In the aspiration of inducing protection against T. cruzi diverse strains, we did select epitopes that besides being <70% identical to human proteins were pan-conserved to a certain threshold among the parasite strains available at TriTrypDB release 35. The idea is that a single vaccine would cover the parasite's ample phylogenetic and geographic space. The importance of selecting invariant protein regions also brings the concept that evolutionary conserved sequences likely represent biologically relevant moieties of the parasite genome and are therefore good targets for therapeutic intervention as it has been described in viral, bacterial, and other parasitic diseases (25–28, 81). Besides, we prioritized T cell epitopes accordingly to their calculated PPC in the target population, i.e., Latin American population, so as to predict a maximum coverage. Therefore, thanks to the use of computational tools and immunoinformatics, we can fence in the parasite's genetic diversity and anticipate to some extent the vaccine coverage from a standpoint as early as the selection of the antigens/epitopes that will go in it.

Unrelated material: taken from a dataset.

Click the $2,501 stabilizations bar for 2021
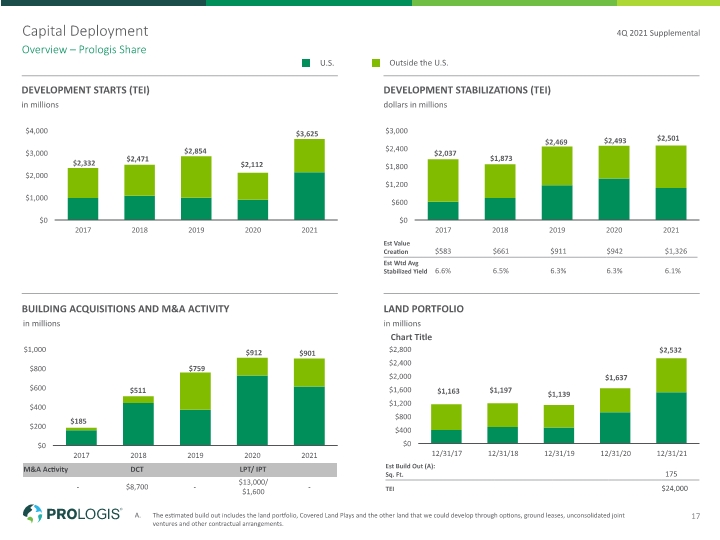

Another key feature, especially in the development of therapeutics for NTDs, is certainly cost-effectiveness. In fact, considering an average Chagas disease prevalence of ~1% in Latin America (82), keeping developmental costs as low as possible will be fundamental (83). In this respect, a computer-guided selection of the antigens/epitopes can definitely aid to save costs as it narrows down the number of them that will have to be evaluated experimentally. In addition, in an epitope-based strategy with multiple epitopes from multiple antigens, epitopes will have to be delivered either as peptides or genetic constructs, which are cheaper to produce than recombinant proteins or vectors. Nevertheless, vaccine efficacy will be fundamental to determine its final cost-effectiveness (83), and this is something that remains to be determined experimentally.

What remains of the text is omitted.